The enforcement lever can be set with respect to intensity and severity. Who gets inspected , how often and with what consequences (financial penalty, stop work order, etc.) are the main policy desisions. The effectiveness of this control for well-performing firms is really not an issue. For poor performers who ought to know better, the enforcement lever will only be effective if set to level where the expected cost of detection (financial and reputational) of regulatory violation exceeds the expected value of gains possible by violating the regulation.
The education/consultation control has little impact on high-performance organizations (they already know and do what needs to be done). For workplaces who do not know or who have a new or difficult safety or health issues, increasing resources and efforts in this area can be effective.
Finally, the prevention promotion lever can be set broadly or narrowly but lacks precision. It is great for increasing awareness and shifting attitudes at a societal or sectoral population (health care workers, welders for example) level but requires sustained exposure to target audiences to achieve intended results.

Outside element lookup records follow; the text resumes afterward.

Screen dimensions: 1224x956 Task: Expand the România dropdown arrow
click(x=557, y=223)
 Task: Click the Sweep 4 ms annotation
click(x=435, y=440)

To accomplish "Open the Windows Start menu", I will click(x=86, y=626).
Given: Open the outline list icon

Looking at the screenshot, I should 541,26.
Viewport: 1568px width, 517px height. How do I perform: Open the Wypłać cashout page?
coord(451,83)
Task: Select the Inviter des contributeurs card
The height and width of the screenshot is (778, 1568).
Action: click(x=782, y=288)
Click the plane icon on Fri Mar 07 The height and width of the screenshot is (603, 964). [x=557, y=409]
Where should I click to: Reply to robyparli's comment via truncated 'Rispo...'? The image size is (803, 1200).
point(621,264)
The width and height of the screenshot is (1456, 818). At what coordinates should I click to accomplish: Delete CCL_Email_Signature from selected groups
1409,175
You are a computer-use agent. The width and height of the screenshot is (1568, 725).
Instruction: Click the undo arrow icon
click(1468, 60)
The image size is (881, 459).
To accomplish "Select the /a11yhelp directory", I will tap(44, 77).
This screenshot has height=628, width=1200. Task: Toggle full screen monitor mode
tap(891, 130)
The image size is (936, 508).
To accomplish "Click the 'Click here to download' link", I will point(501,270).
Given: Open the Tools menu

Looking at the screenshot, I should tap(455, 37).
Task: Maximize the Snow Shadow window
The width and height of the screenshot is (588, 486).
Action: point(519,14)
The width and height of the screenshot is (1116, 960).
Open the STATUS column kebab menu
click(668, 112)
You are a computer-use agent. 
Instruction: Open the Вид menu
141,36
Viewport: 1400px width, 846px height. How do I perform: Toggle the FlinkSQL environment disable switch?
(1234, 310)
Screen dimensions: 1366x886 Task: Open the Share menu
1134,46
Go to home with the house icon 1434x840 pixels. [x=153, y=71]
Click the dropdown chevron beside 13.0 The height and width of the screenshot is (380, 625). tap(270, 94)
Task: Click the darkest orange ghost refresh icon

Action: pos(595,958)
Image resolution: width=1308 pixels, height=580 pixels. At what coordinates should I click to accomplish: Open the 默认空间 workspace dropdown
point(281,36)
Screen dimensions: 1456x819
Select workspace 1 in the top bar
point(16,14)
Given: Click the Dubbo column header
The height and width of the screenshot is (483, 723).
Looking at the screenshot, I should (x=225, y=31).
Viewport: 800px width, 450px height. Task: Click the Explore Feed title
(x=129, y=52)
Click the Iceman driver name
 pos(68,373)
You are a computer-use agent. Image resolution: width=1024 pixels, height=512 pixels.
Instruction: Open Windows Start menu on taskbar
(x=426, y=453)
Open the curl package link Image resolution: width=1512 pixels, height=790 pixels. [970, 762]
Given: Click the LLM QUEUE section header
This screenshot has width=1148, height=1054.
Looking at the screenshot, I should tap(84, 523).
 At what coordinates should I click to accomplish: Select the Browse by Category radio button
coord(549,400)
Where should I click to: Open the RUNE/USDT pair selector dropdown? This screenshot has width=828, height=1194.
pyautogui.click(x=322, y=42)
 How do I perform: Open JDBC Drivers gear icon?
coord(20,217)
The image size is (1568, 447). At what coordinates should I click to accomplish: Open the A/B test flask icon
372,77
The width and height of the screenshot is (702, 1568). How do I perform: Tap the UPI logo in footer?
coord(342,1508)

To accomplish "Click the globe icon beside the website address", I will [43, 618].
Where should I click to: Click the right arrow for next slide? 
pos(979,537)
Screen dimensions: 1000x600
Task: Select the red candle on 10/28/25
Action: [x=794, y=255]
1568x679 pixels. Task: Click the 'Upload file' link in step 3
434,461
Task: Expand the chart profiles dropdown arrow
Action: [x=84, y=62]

Those are the levers that legislators have to achieve the social policy objective. Legislators typically delegate the authority to set and adjust the controls to commissions, statutory agencies or other bodies. Often, feedback mechanisms or oversight agencies or reports are also mandated to determine the performance of the system in achieving the social policy objective.
My own view is that these levers must be operated in concert. The setting of each control has an impact on the overall movement toward the desired objective. Where the scope of what is covered is wide and the percentage of employed labour force covered is high, it makes sense to create statutory structures with the high degree of control over all the levers that can impact the social policy objective.